On Tuesday, show creator Loren Bouchard said the comedy is continuing to make new episodes during the outbreak, but he hopes to avoid writing the disease itself into any plots. Commenting on a Hidden Remote article speculating on how the Belchers might deal with the current situation, Belcher notes that he hoped it wouldn't come to that.

"To clarify: we have episodes coming that we made DURING corona," he tweeted. "But none about it. Hoping to avoid that."

As an animated show, Bob's Burgers has an advantage over live-action shows.

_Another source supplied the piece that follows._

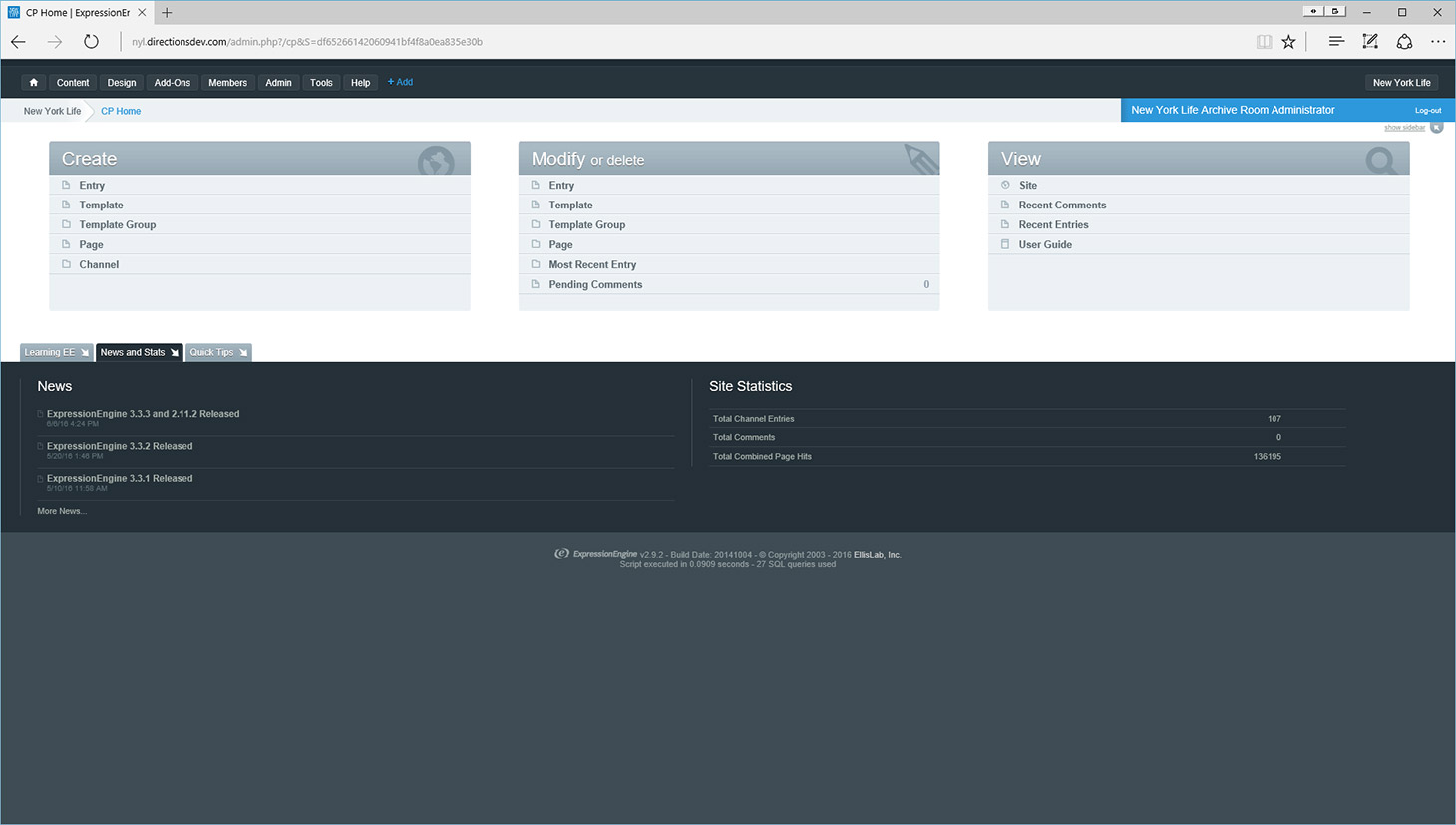Click the reading view book icon
Viewport: 1456px width, 825px height.
(1264, 42)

Voice actors and animators can work from home, and no one has to risk spreading germs by working on the same set. The season 10 season finale aired May 17, and the show has been renewed for an 11th season, presumably debuting in the fall of 2020.

Fans on social media agreed Bob's business would probably be doomed if the virus hit its animated world.

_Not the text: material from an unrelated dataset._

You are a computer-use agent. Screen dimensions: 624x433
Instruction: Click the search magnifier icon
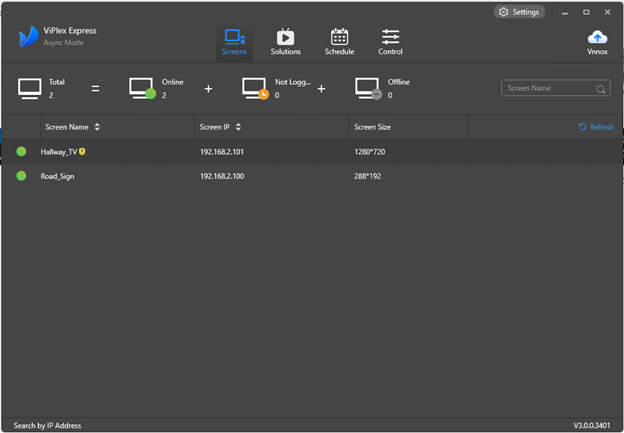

"I mean I love the show but in no way shape or form is the restaurant profitable by any hopeful measure," wrote one Twitter user. "This is the kind of article that asks if strawberry shortcake drawn with crayon is the same as the real thing."

However, the Belchers' good attitudes would certainly help them in any crisis. "Kudos for keeping the show pandemic-free, but if anyone could handle COVID-19 with good humor and excellent tunes, it would be the Belcher family," another fan wrote.

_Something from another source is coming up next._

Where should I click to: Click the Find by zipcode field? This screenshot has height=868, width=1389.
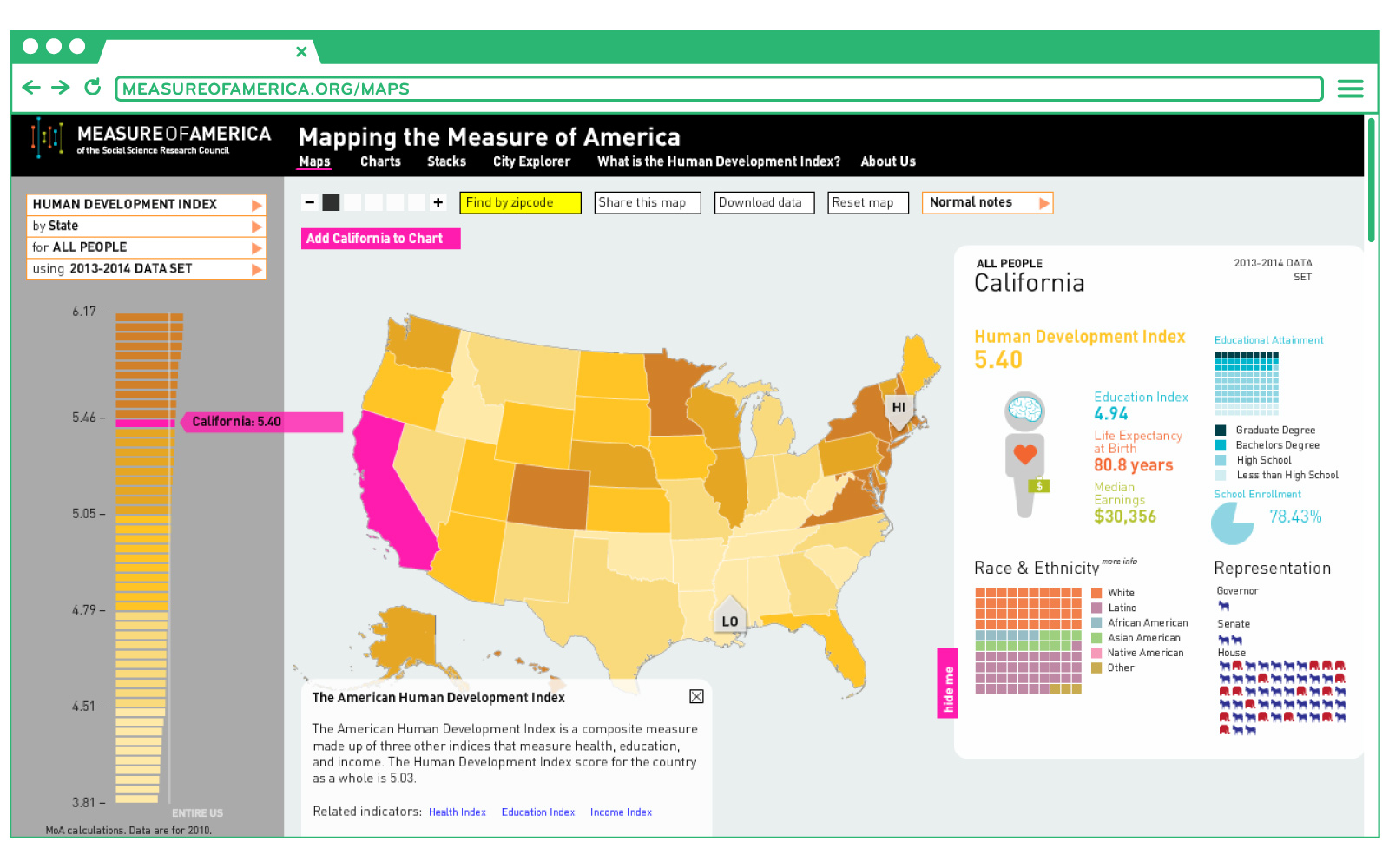[520, 202]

The Belchers are still coming to the big screen, but the pandemic has changed the release date for Bob's Burgers: The Movie. The film was originally scheduled for release in theaters on July 17, 2020, but with many theaters closed or planning to reopen at lower capacity, the Bob's Burgers big-screen debut has now been moved to April 9, 2021

Bouchard says the film will explain a long-standing Belcher mystery, why youngest child Louise always wears pink bunny ears.